What to work on:
Convert the material into a JSON list of strings with one string per line, leaving out blank lines. Begin at the line that contains "Task: Toggle bold" and stop after the line that contains "click(x=873, y=718)".

Saved data entries:
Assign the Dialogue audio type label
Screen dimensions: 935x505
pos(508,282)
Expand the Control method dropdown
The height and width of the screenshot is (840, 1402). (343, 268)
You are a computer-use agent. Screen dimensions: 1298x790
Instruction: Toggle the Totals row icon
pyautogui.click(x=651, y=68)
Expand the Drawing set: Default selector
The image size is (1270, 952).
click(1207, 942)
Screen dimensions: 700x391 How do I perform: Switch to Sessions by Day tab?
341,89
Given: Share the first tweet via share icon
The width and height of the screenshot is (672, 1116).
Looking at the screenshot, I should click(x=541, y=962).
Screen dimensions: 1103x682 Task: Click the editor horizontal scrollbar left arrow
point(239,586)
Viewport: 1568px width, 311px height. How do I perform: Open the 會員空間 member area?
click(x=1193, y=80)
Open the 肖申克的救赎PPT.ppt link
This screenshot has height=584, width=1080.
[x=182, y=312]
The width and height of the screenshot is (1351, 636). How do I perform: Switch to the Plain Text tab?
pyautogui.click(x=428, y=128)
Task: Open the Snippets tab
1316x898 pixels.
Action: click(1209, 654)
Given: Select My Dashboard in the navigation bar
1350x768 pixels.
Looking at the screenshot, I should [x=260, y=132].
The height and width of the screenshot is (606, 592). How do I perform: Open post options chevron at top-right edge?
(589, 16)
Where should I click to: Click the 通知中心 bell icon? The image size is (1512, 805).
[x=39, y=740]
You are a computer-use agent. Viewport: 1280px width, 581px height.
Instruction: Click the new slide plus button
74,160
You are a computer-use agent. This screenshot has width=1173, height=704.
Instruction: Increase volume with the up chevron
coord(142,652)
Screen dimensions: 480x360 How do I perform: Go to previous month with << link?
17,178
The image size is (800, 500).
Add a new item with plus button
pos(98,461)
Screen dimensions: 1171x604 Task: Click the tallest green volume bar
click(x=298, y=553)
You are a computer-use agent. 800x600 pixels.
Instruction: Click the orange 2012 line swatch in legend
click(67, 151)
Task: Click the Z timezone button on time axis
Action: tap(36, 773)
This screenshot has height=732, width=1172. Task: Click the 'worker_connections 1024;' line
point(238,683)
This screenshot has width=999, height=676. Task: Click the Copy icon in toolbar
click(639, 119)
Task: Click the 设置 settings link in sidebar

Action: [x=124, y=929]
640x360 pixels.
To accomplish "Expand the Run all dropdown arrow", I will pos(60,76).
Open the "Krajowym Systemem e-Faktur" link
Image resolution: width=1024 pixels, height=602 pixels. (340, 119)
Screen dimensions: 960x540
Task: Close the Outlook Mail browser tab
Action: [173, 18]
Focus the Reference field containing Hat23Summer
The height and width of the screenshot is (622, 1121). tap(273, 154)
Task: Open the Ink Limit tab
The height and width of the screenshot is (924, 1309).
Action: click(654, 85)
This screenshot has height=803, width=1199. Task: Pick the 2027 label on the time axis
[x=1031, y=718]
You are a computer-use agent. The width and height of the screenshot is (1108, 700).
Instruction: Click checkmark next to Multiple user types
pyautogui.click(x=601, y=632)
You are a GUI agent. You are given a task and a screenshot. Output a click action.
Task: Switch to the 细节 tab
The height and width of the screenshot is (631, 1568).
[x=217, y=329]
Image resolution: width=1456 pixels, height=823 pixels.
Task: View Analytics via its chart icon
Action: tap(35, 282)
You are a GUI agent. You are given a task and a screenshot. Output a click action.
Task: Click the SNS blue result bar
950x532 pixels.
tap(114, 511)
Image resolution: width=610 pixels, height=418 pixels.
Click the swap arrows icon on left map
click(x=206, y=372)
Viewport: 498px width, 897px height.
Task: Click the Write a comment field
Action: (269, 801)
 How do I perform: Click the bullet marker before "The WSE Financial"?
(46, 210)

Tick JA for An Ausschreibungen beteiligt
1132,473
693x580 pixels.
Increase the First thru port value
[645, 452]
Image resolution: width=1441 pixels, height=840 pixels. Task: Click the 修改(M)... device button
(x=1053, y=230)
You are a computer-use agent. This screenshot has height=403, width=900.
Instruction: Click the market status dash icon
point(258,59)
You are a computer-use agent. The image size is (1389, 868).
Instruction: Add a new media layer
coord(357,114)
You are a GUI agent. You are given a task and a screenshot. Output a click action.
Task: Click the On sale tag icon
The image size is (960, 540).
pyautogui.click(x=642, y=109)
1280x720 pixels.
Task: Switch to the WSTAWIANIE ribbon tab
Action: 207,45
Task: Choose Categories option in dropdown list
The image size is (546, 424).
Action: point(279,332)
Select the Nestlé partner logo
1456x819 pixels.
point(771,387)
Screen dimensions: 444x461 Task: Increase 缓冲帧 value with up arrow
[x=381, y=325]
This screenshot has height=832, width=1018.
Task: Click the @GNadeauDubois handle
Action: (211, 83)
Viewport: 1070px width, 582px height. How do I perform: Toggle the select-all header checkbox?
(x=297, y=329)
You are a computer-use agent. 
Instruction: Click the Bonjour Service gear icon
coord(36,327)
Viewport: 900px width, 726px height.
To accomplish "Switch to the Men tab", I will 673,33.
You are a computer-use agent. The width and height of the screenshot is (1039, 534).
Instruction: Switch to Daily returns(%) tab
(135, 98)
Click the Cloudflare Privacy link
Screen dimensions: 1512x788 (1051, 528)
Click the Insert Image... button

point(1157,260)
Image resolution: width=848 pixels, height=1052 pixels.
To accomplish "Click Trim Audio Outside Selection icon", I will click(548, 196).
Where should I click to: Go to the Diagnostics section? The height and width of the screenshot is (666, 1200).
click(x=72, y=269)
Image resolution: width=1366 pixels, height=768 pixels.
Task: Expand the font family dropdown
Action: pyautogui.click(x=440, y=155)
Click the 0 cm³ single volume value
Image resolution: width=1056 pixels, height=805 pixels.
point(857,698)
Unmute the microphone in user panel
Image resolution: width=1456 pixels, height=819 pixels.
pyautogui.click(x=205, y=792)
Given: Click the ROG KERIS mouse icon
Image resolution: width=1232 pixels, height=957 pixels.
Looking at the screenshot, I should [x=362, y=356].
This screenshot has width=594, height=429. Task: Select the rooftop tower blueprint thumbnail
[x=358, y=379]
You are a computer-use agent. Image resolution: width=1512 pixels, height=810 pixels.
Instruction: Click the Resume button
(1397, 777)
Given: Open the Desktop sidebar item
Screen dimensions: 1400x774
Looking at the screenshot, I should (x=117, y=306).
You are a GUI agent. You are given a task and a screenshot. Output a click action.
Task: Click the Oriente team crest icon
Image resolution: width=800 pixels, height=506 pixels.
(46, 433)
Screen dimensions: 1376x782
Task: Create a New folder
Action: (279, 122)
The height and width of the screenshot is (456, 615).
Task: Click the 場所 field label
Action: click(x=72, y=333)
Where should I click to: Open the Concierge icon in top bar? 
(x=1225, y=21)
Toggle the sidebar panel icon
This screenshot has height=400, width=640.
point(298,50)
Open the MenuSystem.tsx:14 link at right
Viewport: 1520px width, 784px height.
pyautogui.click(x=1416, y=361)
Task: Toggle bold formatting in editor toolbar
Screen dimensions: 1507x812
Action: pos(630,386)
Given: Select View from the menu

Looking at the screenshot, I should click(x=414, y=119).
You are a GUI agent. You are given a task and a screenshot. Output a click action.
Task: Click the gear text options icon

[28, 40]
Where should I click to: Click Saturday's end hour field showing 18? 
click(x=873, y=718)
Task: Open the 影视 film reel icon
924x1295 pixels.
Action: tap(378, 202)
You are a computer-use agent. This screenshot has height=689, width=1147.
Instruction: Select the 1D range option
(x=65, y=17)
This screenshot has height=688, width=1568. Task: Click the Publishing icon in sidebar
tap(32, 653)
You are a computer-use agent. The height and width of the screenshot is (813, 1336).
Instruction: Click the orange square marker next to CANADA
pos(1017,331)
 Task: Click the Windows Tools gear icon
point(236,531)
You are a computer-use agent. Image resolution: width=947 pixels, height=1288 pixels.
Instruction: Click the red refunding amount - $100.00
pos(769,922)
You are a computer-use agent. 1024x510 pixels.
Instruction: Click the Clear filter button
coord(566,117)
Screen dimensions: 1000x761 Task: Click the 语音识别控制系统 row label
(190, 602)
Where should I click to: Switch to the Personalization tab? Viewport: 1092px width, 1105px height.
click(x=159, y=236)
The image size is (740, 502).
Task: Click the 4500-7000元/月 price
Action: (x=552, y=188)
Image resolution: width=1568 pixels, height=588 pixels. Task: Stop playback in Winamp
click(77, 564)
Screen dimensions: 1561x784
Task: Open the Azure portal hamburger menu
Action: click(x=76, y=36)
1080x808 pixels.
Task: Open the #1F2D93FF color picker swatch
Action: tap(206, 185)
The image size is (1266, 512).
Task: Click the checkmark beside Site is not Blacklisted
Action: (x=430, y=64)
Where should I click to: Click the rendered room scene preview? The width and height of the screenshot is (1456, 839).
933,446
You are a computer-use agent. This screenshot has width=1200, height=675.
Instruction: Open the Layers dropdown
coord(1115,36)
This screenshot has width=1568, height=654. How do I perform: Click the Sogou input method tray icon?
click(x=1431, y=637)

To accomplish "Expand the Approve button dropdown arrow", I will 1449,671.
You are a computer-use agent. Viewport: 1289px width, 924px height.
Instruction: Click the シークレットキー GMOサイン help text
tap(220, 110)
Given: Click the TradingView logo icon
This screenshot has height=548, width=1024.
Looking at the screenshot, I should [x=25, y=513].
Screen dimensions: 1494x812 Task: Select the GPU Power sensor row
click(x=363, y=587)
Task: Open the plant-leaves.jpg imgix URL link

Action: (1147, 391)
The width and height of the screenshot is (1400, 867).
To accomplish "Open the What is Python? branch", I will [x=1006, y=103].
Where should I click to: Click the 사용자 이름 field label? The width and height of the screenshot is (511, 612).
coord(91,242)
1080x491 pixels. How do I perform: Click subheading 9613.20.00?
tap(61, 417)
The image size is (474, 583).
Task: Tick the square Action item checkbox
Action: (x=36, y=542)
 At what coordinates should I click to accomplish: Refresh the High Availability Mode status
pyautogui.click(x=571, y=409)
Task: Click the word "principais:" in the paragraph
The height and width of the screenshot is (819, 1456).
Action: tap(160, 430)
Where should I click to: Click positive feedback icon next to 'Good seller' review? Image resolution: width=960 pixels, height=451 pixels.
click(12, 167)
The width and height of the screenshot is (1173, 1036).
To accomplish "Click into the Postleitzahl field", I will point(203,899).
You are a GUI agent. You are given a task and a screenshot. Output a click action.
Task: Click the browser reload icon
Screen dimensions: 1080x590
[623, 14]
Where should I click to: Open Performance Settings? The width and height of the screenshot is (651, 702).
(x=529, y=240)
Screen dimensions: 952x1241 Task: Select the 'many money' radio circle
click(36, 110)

Output of the exercise:
[
  "Task: Toggle bold formatting in editor toolbar",
  "Screen dimensions: 1507x812",
  "Action: pos(630,386)",
  "Given: Select View from the menu",
  "Looking at the screenshot, I should click(x=414, y=119).",
  "You are a GUI agent. You are given a task and a screenshot. Output a click action.",
  "Task: Click the gear text options icon",
  "[28, 40]",
  "Where should I click to: Click Saturday's end hour field showing 18? ",
  "click(x=873, y=718)"
]